- [Goals]:
a – Summarize the passage on the prophet Nahum in two sentences.
b – Transcribe the records from the line containing "623x538 pixels. How" through the end of the records, including both of those lines, and leave the pictures out.

- [Document excerpt]:
--- begin ---

Module 30: The Failure of Human Teaching - God's Activities


Module Guide: Nahum - Vindication of Vengeance; and Habakkuk - The Problems of Faith; and Zephaniah - The Severity and Goodness of God

This pre-read guide is taken from the public domain source "The Analysed Bible in 3 Volumes" by G. Campbell Morgan.


Nahum Introduction

Nothing more is known of the prophet Nahum than is declared in the title. He was a native of Elkosh, but this town cannot be located with any certainty. Some place it in Assyria, and defend this by the traditions, and by his evident acquaintance with local terms. Some place it in Palestine, and quote his reference to Lebanon, Carmel, and Bashan. The location is uncertain and unimportant.

The date of the prophecy must have been after the fall of Thebes, 663 B.C. (see 3:8, where No-amon refers to Thebes), and before the fall of Nineveh, 606 B.C. This is sufficiently definite, and there is practical unanimity concerning the date.

There is suggestiveness in the meaning of the prophet's name, which signifies "the full of exceeding comfort."

At the time of the utterance of the prophecy, the northern kingdom had been destroyed, and the ten tribes dispersed. The prophet's message was to Judah, and it was delivered almost certainly during the days succeeding Hezekiah's reign, and. probably in close connection with Manasseh's return from captivity. The Assyrian power was at its very height, and the descriptions given of it reveal its arrogance and habitual oppression of others. Nahum was not sent to Nineveh, as Jonah was. The time of such opportunity for her was for ever passed. The message of Nahum was that of the full end determined. It was a declaration of the vengeance of God upon Nineveh, and may thus be divided: The Verdict of Vengeance (1); the Vision of Vengeance (2); the Vindication of Vengeance (3).

--- end ---

- [Given records]:

--- begin ---

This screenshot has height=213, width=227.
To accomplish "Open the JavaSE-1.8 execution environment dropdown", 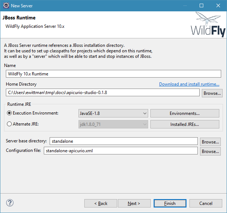I will pos(113,113).
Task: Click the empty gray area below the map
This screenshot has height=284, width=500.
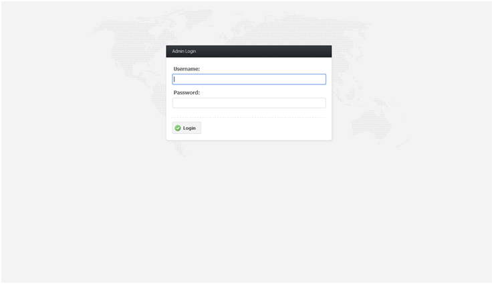Action: tap(249, 217)
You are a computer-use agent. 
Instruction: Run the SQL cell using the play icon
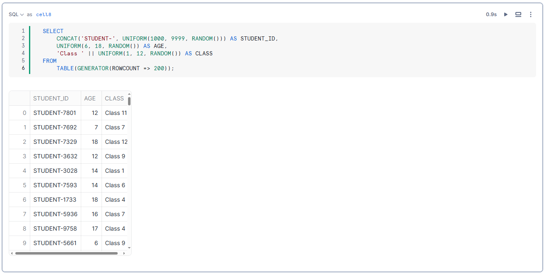point(505,14)
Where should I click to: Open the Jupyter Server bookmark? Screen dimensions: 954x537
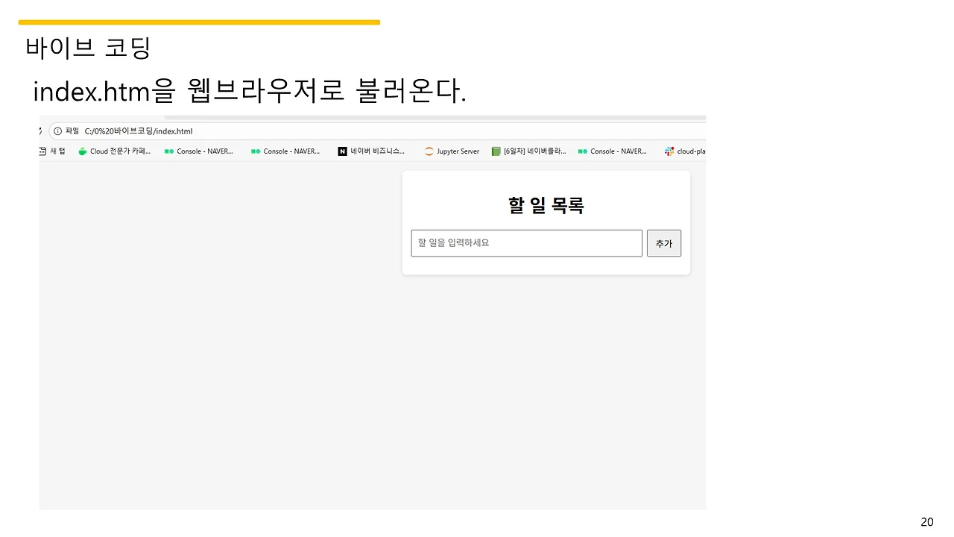point(452,151)
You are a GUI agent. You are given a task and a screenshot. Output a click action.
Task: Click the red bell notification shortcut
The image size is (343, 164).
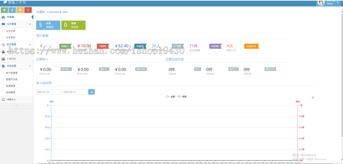28,10
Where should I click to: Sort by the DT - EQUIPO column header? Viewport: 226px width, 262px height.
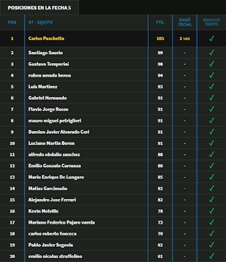pyautogui.click(x=41, y=22)
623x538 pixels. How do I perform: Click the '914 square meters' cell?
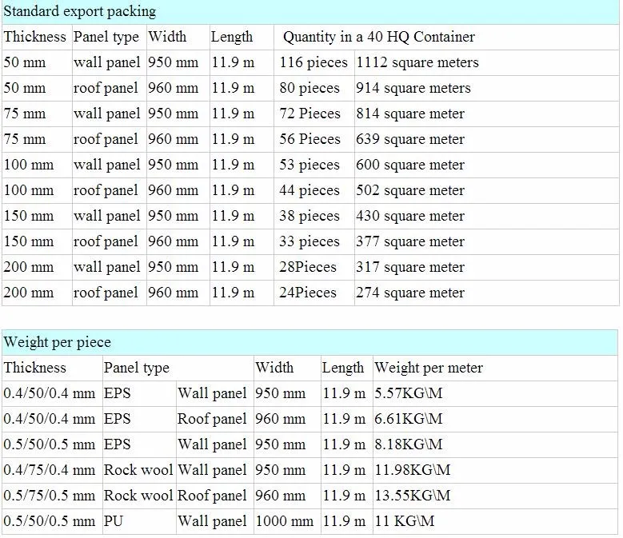click(x=413, y=88)
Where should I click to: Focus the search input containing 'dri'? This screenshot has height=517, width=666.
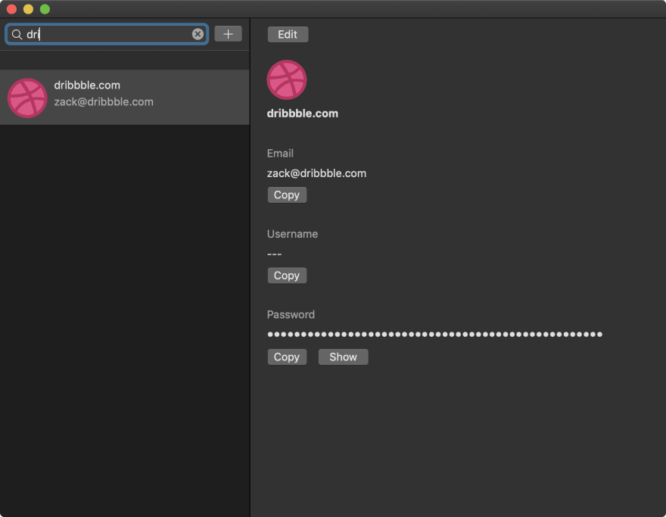click(107, 34)
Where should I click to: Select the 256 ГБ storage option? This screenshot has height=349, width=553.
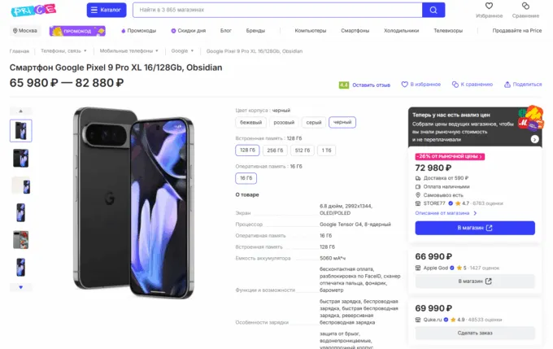coord(276,150)
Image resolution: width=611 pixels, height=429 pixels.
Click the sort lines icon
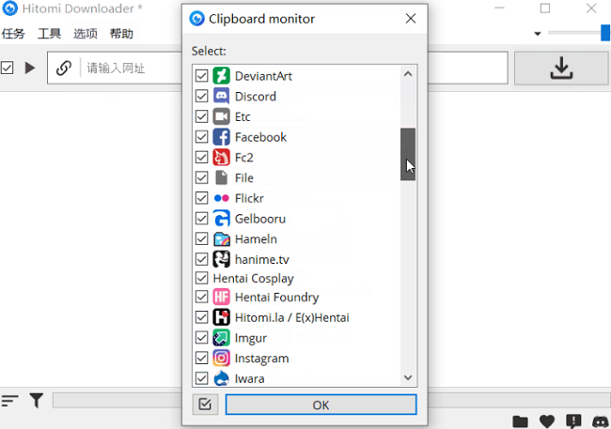click(x=10, y=401)
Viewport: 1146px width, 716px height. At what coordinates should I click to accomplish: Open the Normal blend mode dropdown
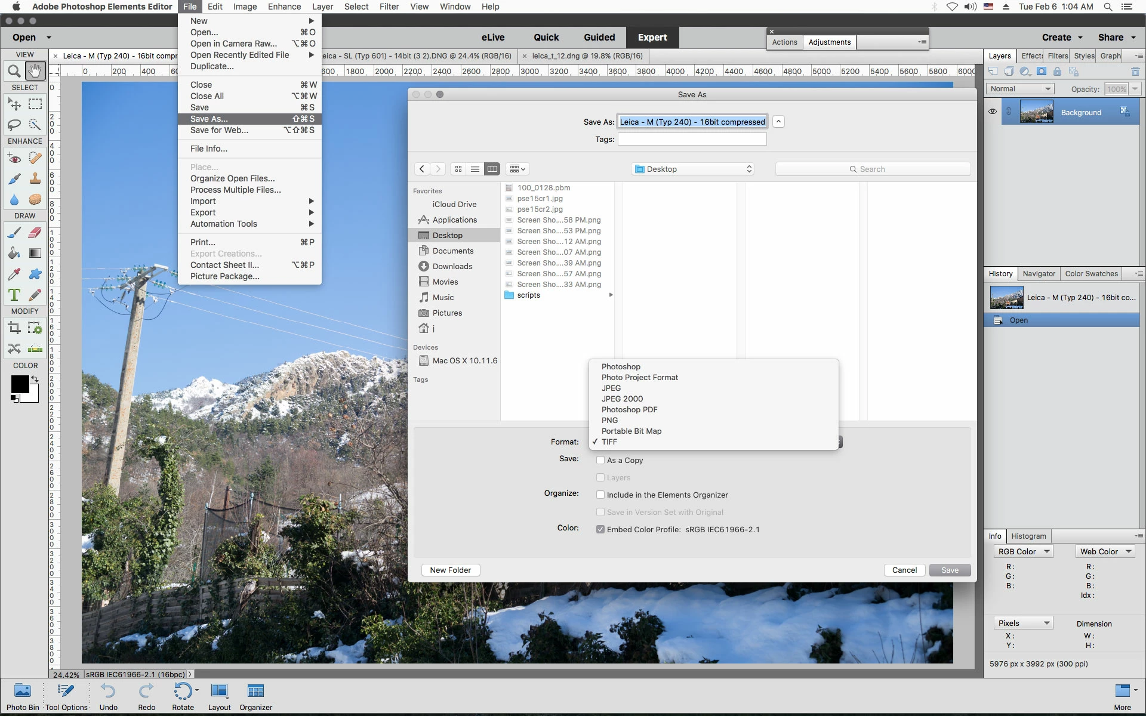point(1019,89)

--- end ---

- [Solutions to each task]:
a – Little is known of Nahum beyond the title, and his town of Elkosh cannot be located with certainty, but his prophecy must date after the fall of Thebes in 663 B.C. and before the fall of Nineveh in 606 B.C. Delivered to Judah while Assyrian power was at its height, his message declared God's vengeance on Nineveh and can be divided into the Verdict, the Vision, and the Vindication of Vengeance.

b –
623x538 pixels. How do I perform: Click the '914 square meters' cell?
click(x=413, y=88)
Where should I click to: Focus the search input containing 'dri'? This screenshot has height=517, width=666.
click(107, 34)
Where should I click to: Select the 256 ГБ storage option? This screenshot has height=349, width=553.
coord(276,150)
Image resolution: width=611 pixels, height=429 pixels.
Click the sort lines icon
click(x=10, y=401)
Viewport: 1146px width, 716px height. At what coordinates should I click to accomplish: Open the Normal blend mode dropdown
point(1019,89)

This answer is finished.